L’avocat Dick Ng Sui Wa est accusé devant la cour intermédiaire de « public official using his office for gratification » sous l’article 7 de la PoCA. Il a fait état de la rétroactivité de la PoCA 2002 avant son amendement en 2006. Le ruling est prévu pour le lundi 12 décembre.
Poursuivi devant la cour intermédiaire pour abus dans l’exercice de ses fonctions en tant que président du Trust Fund for Specialised Medical Care (TFSMC), l’avocat Dick Ng Sui Wa, par l’entremise de ses hommes de loi, a hier, remis en cause la Prevention of Corruption Act (PoCA). L’Independent Commission Against Corruption (ICAC) lui reproche d’avoir bénéficié de rabais sur des billets d’avion d’Air Mauritius.
Le directeur des poursuites publiques lui intente un procès devant les magistrats Azam Neerooa et Kesnaytee Bissoonauth sous l’article 7 de la PoCA 2002 : « Public official using his office for gratification. »

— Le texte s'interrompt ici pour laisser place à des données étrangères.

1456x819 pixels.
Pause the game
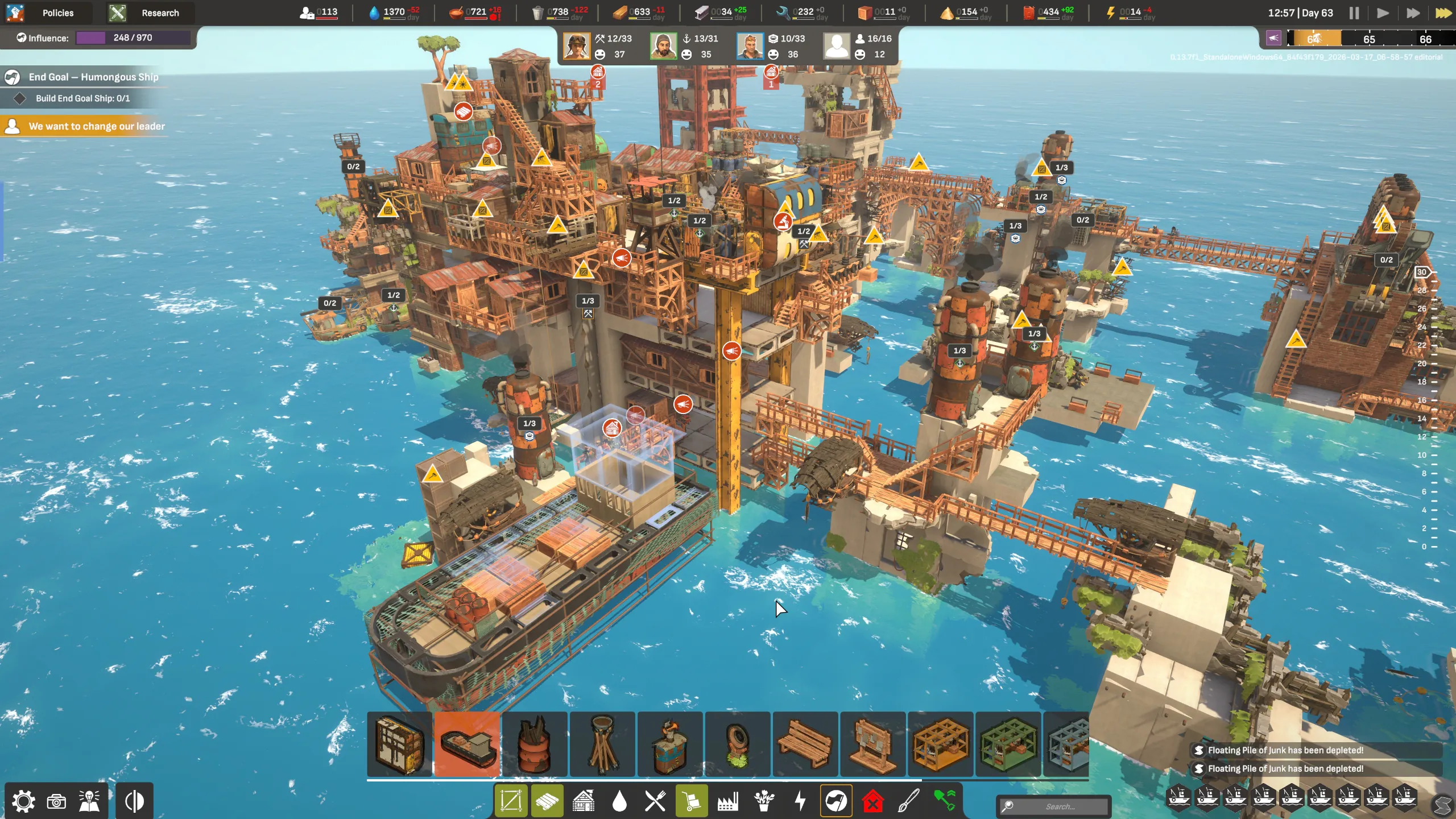pos(1354,13)
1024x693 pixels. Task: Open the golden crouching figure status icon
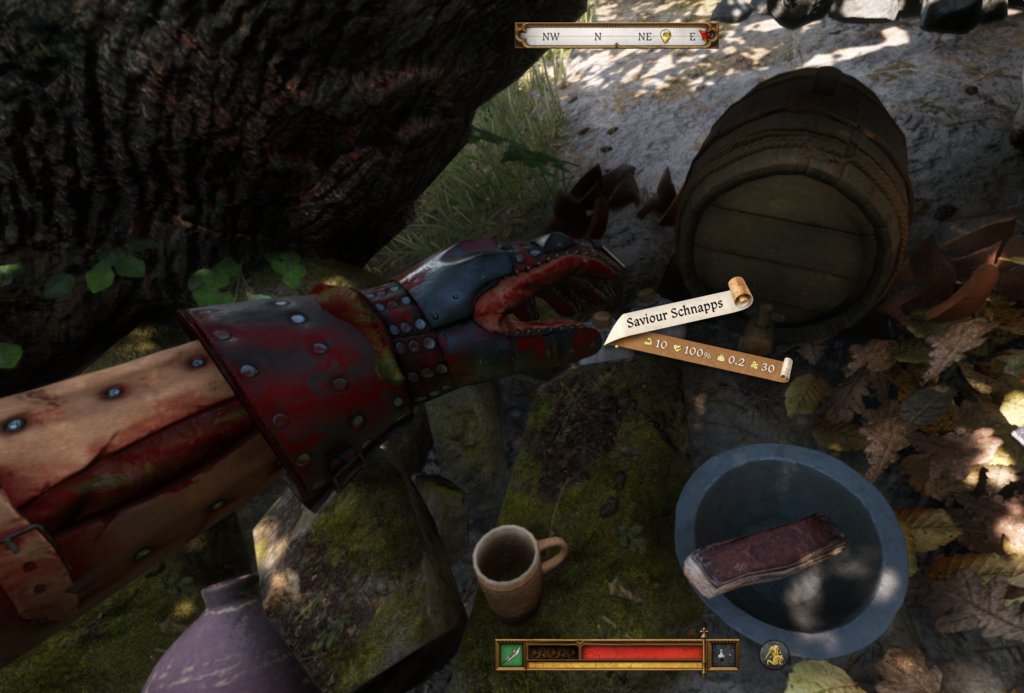point(774,655)
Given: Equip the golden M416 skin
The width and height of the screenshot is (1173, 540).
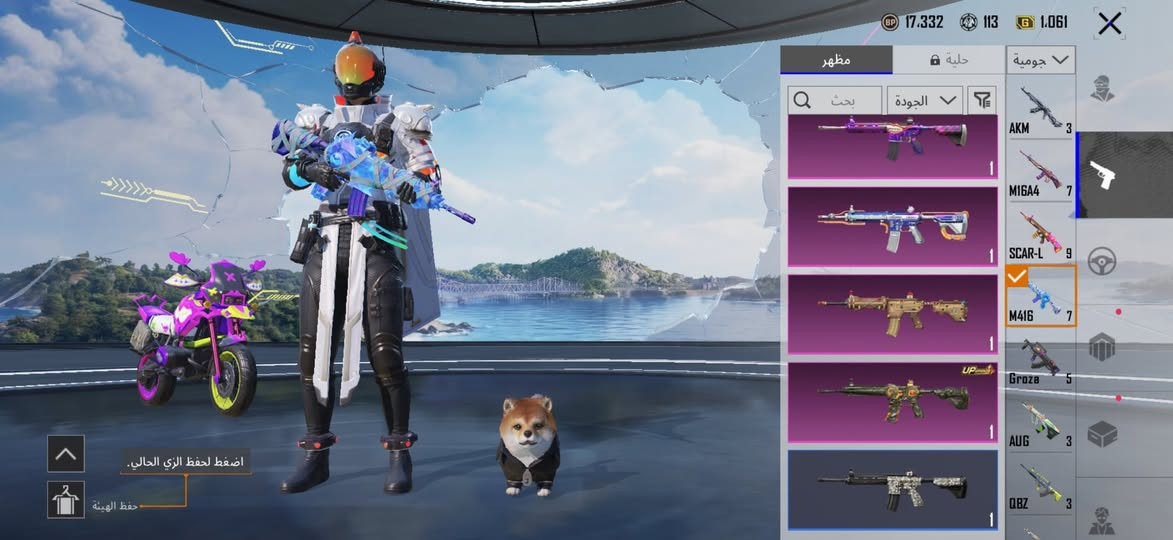Looking at the screenshot, I should point(892,314).
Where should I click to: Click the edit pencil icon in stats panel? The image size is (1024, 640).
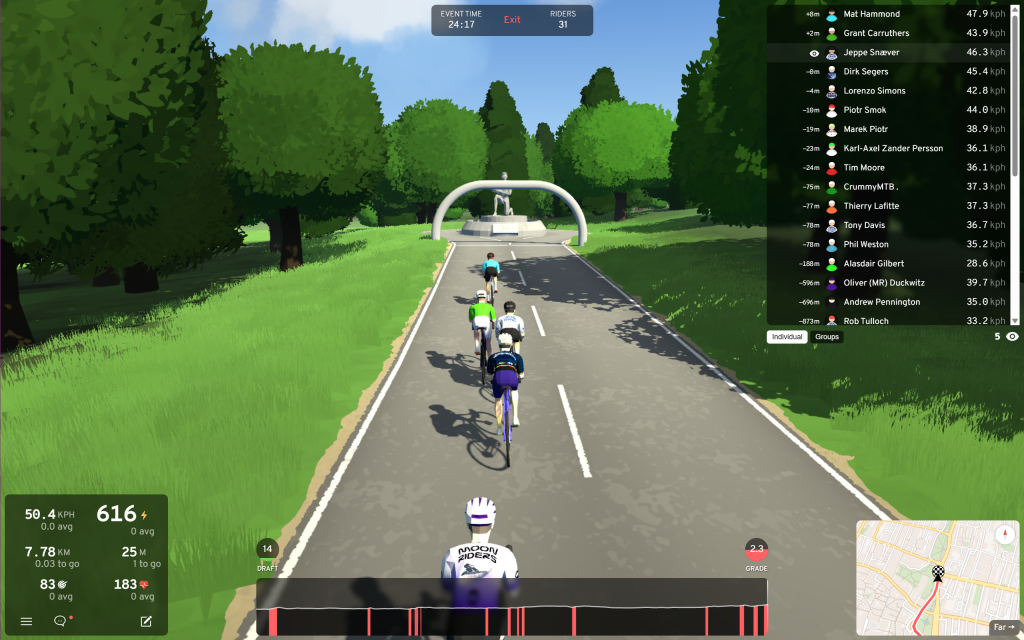[146, 621]

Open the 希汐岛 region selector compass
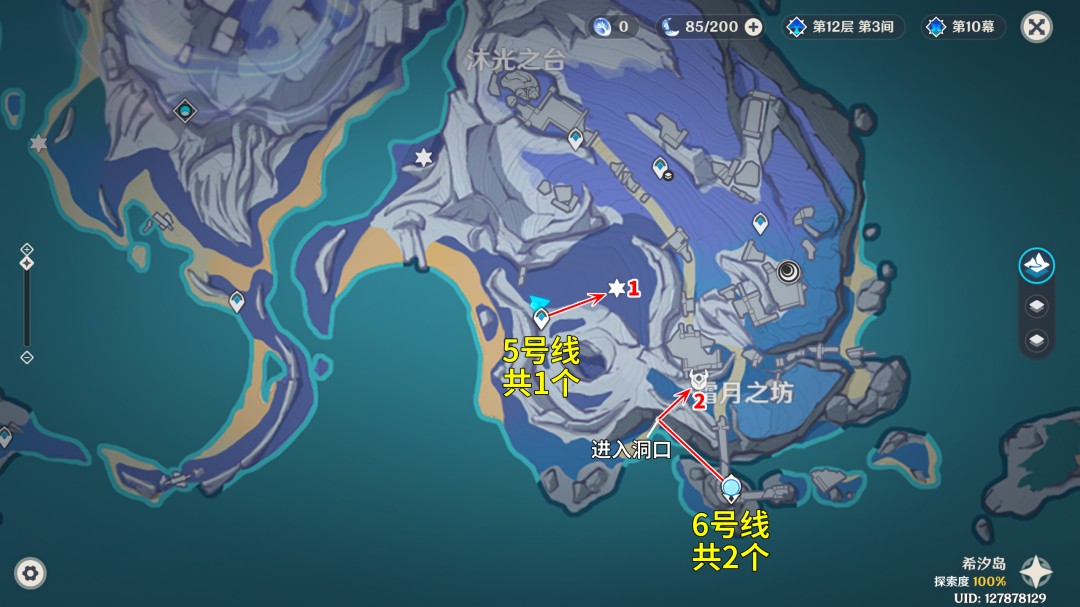click(x=1035, y=572)
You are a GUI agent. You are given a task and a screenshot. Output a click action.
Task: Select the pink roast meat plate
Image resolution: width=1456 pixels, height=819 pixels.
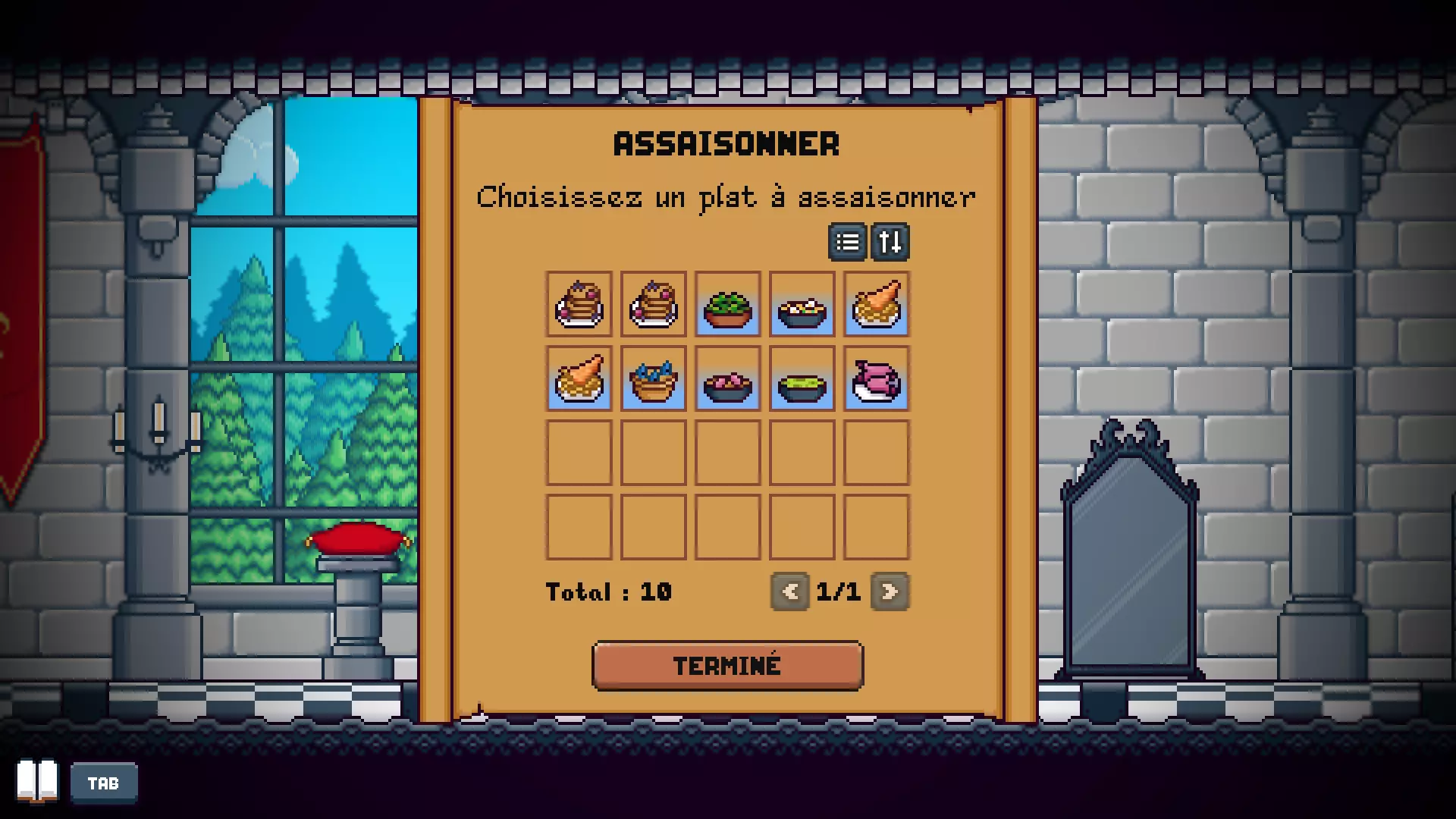click(x=877, y=379)
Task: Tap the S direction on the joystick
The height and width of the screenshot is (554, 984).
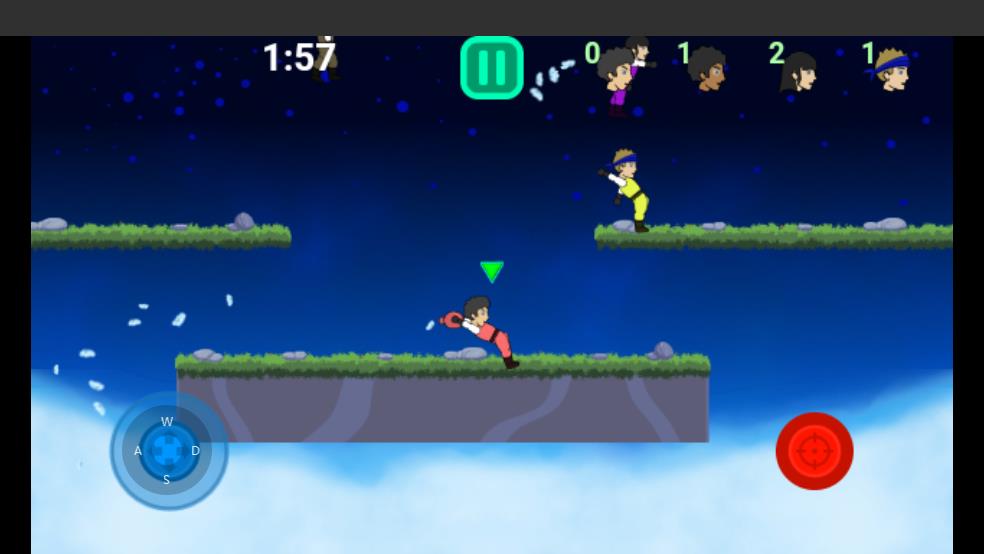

La défense de Dick Ng Sui Wa, assurée par Me Doorgesh Ramsewak Queen’s counsel (QC), Me Antoine Domingue Senior counsel et Me Raj Nuckchady, a contesté la rétroactivité de la PoCA en citant le ruling de la vice-présidente de l’instance criminelle de la cour intermédiaire, la magistrate Renuka Dabee dans le procès contre Mohammad Rafiq Ahmed Fareed Peermamode. Ce ruling a été rendu public le 24 août. Me Doorgesh Ramsewak a affirmé que son client n’a commis aucun délit, connu en droit à cette époque, et ne peut être inculpé sous la PoCA 2002.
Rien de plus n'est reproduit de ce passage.